No livro em questão, Mario Guerreiro localiza na Revolução Francesa a derrocada da racionalidade do debate político e econômico que havia alcançado seu auge na Revolução Gloriosa de um século antes, na Inglaterra. Se esta promoveu os valores da democracia e aperfeiçoou instituições políticas modernas a partir da Revolução Americana, a Revolução Francesa promoveu o Terror e uma concepção de tomada de poder pela ação armada que se estendeu até a Revolução Comunista de 1917. Dispensável dizer que o debate público brasileiro pende muito mais para a doutrina romântica da filosofia política francesa do que para a tradição racionalista do Iluminismo escocês que inspirou a Revolução Americana. Entre Francis Bacon, Hobbes, Locke e Adam Smith e autores como Rousseau, Proudhon, Hegel e Marx, somos muito mais influenciados por estes últimos da tradição do Siècle des Lumières do que pelos primeiros da tradição do The Enlightenment. Quando sabemos que a clássica tradição racionalista das teorias políticas se perde exatamente no romantismo revolucionário! E um dos marcos determinantes desta perda é a tentação de conceber o homem como senhor de seu destino. Arrogante revolta, por sua vez, contra os valores morais da tradição humanista, fundada na lenda do castigo eterno de Prometeu da mitologia grega e, da tradição religiosa judaica, na genealogia adâmica do pecado original inscrito na lei mosaísta. O que vai ressurgir nos primórdios do Iluminismo com as concepções da Utopia, de Thomas Morus, com a própria Nova Atlântida, de Bacon e a Cidade do sol, de Campanella. E resultar na ideia de progresso, expressão moderna da arrogância romântica do homem como engenheiro social, além de senhor de seu destino. Se a Revolução Gloriosa produz o Bill of Rights, a Revolução de 1789 acaba com o despotismo autocrático dos Bourbons, mas produz o despotismo autocrático dos jacobinos e de Robespierre. Do mesmo modo, a Revolução de 1917 acaba com o despotismo autocrático dos Romanovs, mas produz o despotismo autocrático do Comitê Central do Partido Comunista fantasiado de “ditadura do proletariado”.

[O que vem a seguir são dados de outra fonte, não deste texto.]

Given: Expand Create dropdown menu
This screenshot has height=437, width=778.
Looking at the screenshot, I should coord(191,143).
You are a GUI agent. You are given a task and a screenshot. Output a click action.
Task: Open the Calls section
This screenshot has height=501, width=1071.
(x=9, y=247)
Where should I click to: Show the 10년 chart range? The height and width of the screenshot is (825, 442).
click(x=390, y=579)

O que Mario Guerreiro enfatiza com a comparação entre as duas tradições políticas e suas decorrentes revoluções é que elas podem acabar com formas despóticas de governo, mas não com inadequados modos de pensar. Para acabar com estes, o que é exigido não é revolução, mas sim educação; não é coerção legal, mas sim eficiente persuasão. O que eu chamaria aqui de educação pela comunicação. Uma vez que, por educação, não devemos entender somente a estrita transmissão de conhecimento, mas, sobretudo, a formação do caráter e do espírito cívico dos indivíduos, a conscientização acerca dos seus direitos e deveres, a transmissão de valores morais, enfim, e tudo quanto for exigido para o exercício responsável da cidadania. E lembra Mario Guerreiro de Voltaire que, ao comparar o que se passava de um lado e de outro do Canal da Mancha, dizia: “Na França, o rei é forte, mas o trono é fraco; na Inglaterra, o rei é fraco, mas o trono é forte”.

Embora o Império brasileiro frequentasse ambas as margens do Mancha, nossa República positivista preferiu a margem direita para fazer sua cabeça. Deu no que deu. O Estado pode tudo. Os políticos quase tudo. Os artistas jogam pra plateia. E os cidadãos pagam a conta.